Canoe Country by Roy MacGregor – book review

by Edith Cody-Rice

Canoe Country by Roy MacGregor 001Canoe Country is the latest offering by author and columnist Roy MacGregor raised in the heart of canoe country in Algonquin Park and Huntsville, Ontario. I admit to a bias towards the topic of the canoe. As a young woman, I was the camp nurse at Ahmek, a Taylor Statten camp for boys on Canoe Lake in Algonquin Park. Two of the happiest summers of my life. There I was taught to canoe by famed paddler Omer Stringer who used to stop by the camp to give canoeing demonstrations. I have always thought of the canoe as an elegant craft, physically beautiful, simple, silent and able to take you places you cannot reach by road or motorboat – perfect for wildlife watching.

Mr. MacGregor raises the canoe, considered humble by some, to the status of a Canadian icon. So central does he think it to the idea and experience of Canada that he nominated it as one of the seven wonders of Canada in the CBC contest for which he was a judge. The book explores his reasons, jumping from chapter to chapter among historical experience, the pleasures and fear of whitewater canoeing, women who canoe, and an exploration of the craft itself.

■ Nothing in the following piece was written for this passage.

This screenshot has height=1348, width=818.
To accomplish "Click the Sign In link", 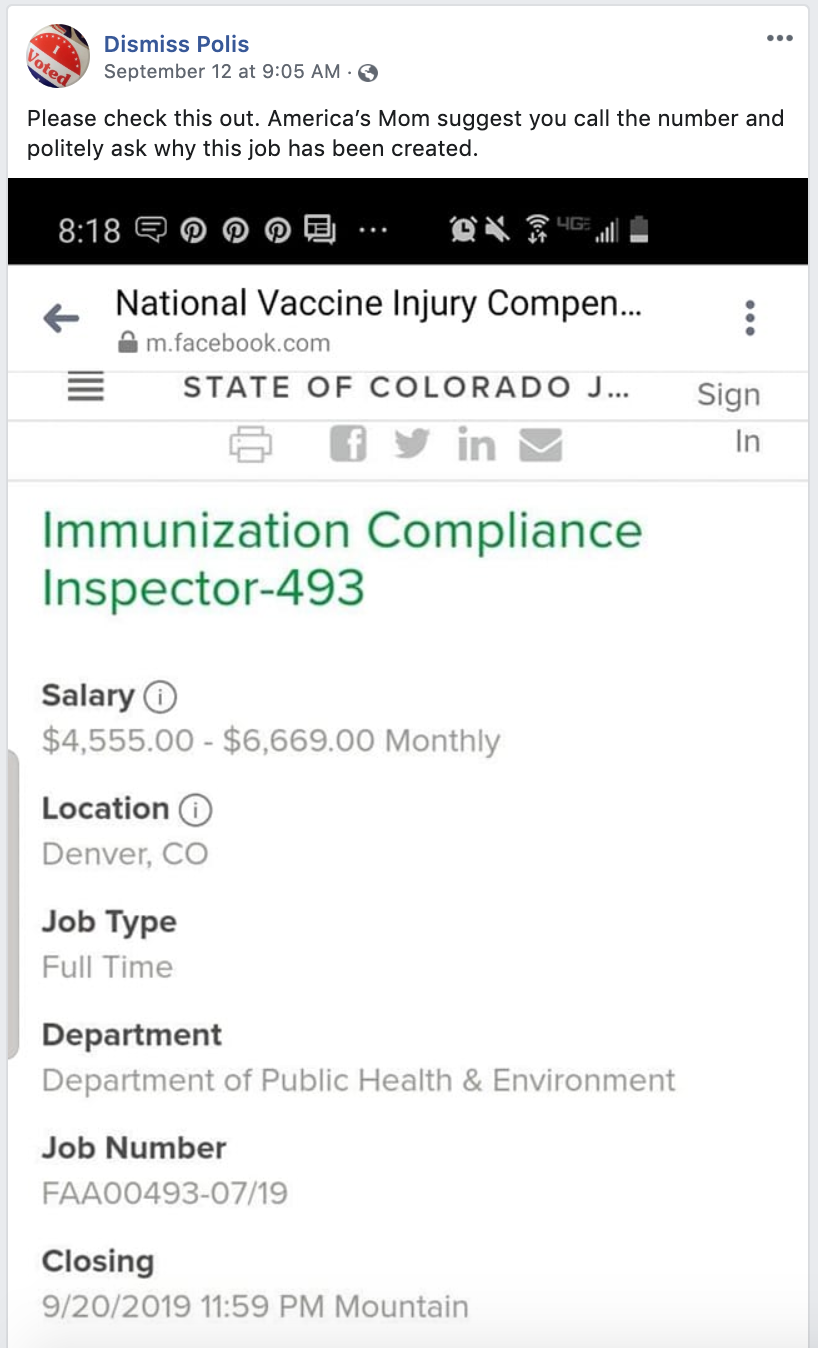I will pos(729,418).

Some of the stories are relatively recent. He recounts the tale, which appeared in national newspapers, of the return by Graham Fraser, now Commissioner of Official Languages, to the spot where a memorial had been erected to his father who drowned on the Petawawa River in 1968. The mission was to re establish the small monument which had been torn up and thrown away by a passing visitor.

Other stories are historical – the recruitment of 389 voyageurs to an expeditionary force in 1884 whose goal was rescue General Charles Chinese Gordon from the Mahdi attack in Sudan by paddling down the Nile. The trip was a lesson in poor planning and crisis management by the British officers in charge and the group arrived two days too late to save General Gordon and the city.

Mr. MacGregor revives the names and exploits of some of the great explorers and canoeists in Canada: David Thompson who, in 1811 canoed the length of the  Columbia River to its mouth in the Pacific Northwest, thus opening a trade route from interior Canada to the sea; Bill Mason, iconic canoeist, writer and film maker and canoeing friend of Pierre Elliott Trudeau; Omer Stringer, expert canoeist, canoe maker and teacher who ran a camp in Algonquin Park, and a host of others. He also lionizes some of the great canoe companies and their iconic birchbark, cedar strip or cedar and canvas canoes: Chestnut, Beaver Canoe and Peterborough, as well as canoe makers: William Commanda, Rollin Thurlow, Walter Walker and others.

The canoe was central to the opening of Canada by the great explorers as it was the only mode of transportation that could penetrate the dense forests and rushing rivers  of eastern Canada. In Mr. MacGregor’s view, it is also an essential element of the Canadian rhythm of life – an alternation between civilization and wilderness.

Roy MacGregor is, as he has always been, a compelling story teller. Algonquin Park is central to his sense of life in Canada as he spent much of his childhood there. In Life in the Bush, he recounts the life of his father who spent his entire working life in the Park and in Northern Light he explores the life of Canadian  painter Tom Thomson who drowned in Canoe Lake in 1917. Canoe Country  is really a series of vignettes, each exploring an aspect of the canoe, its history, use, making and the satisfying experience of a canoe trip, particularly through whitewater. This is a book that will appeal to those who love the Canadian wilderness and the canoe, but will also be a bit of an eyeopener to those urbanites who have never experienced either.